一方、コンサルティング時代には「もっと調べてから」という場面が多かったと回顧されています。
(余談ですが、筆者も「もっと調べてから」といってしまいがちなコンサルタントでしたが、最近のコンサルタントは徹底的に教育されているからか「もっと調べてから」という人が減った気がしますね。)
南波智子さん人生
どんな学生であったか
地元・新潟で石油卸業を営む経営者で、まさに「ボス」的な存在である父親(勝男さん)のもとで育ちます。父が「ダメだ」といえば、家族全員が言いなりになってしまうような環境だったそうです。
南場智子さんの父親は「宿題なんてするな、バカになる」が持論で、南場智子さんは先生に叱られてばかりでした。門限も午後6時と厳格で、帰宅時間が遅いことが理由で水泳部を退部させられてしまったり、模試を受けられなかったりしたこともありました。子どもの頃、友達の家に泊まりに行ったことさえありませんでした。
南場智子さんはそんな父親から離れるため、高校3年生の夏、母と一緒に「東京の大学に行かせて下さい」と直談判します。父親には一度「新潟大に行きなさい」と一蹴されてしまいますが、母親の説得もあり、「郊外の女子大であり、寮もあるなら」ということで、津田塾大学英文学科への進学を認めてもらいます。その時南場智子さんが父親から出された条件は、「学生運動をするな」「就職は父の言う通りに」「ボーイフレンドを作るな」というものでした。
大学進学後も「父が見張っているのではないか」という恐怖を感じていた南場智子さんは、津田塾大学から奨学金をもらい姉妹校であるブリンマー大学に大学4年生の夏から10ヶ月間留学します。人生で初めて自由になれたという米国留学で少し自信を得られたと振り返っています。そして1986年、周囲が就職活動真っ最中の大学4年の春に帰国します。
帰国後、マッキンゼーに就職した大学の憧れの先輩から「試験を受けにおいで」と誘われたことがきっかけとなり、マッキンゼーに入社します。
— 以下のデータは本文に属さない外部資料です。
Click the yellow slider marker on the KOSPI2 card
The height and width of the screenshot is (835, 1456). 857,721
マッキンゼー試験を受ける際はコンサルティング業界が何なのか全くわかっていなかったようです。マッキンゼーの説明会に行くと立食パーティー形式で、マッキンゼーの社員はキラキラと輝いて見えた、マッキンゼーは当時から競争力が高く「みんなが行きたい会社なら良いところなのかな」というのがきっかけでした。
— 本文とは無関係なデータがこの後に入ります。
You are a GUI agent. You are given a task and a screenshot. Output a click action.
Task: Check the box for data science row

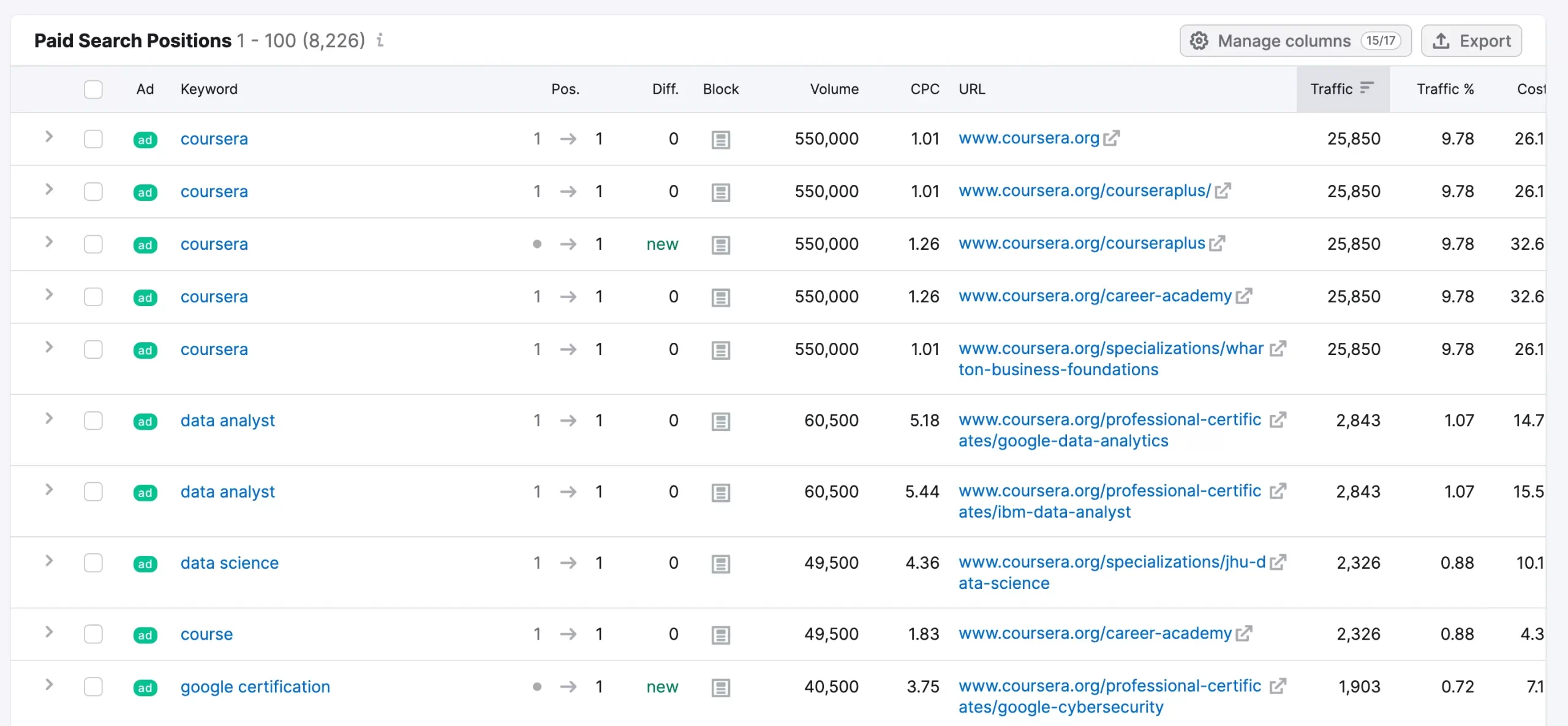click(93, 563)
また男女雇用機会均等法成立直後で、日本企業は女性総合職といっても形だけの企業が多い中、外資系のコンサルティング会社であれば、男女別け隔てなく仕事に打ち込めるのではないかという期待があったこともマッキンゼーを選んだ理由でした。
20-30代をどう過ごしたか
仕事の内容も進め方も全くわからない状態で飛び込んだマッキンゼーでの生活は大変苦しいものでした。毎晩2時間睡眠で3-4時まで仕事をし、終いには倒れて病院で注射を打ったこともありました。
持ち前の根性で乗り越えようとしましたが2年間で疲れ果て、ハーバード・ビジネス・スクールの入学試験に合格しマッキンゼーを退社しました。
卒業後はニューヨークの投資銀行への入社を検討も、母が難病になったこともあり、帰国してマッキンゼー日本支社に再入社。再度試練にぶつかり、転職まで決意しましたが、最後になるはずのプロジェクトで評価されどんどんプロジェクトを任されるようになります。
1997年からはDeNAを創業し退社するまでの3年間、マッキンゼー日本支社でパートナーも務めました。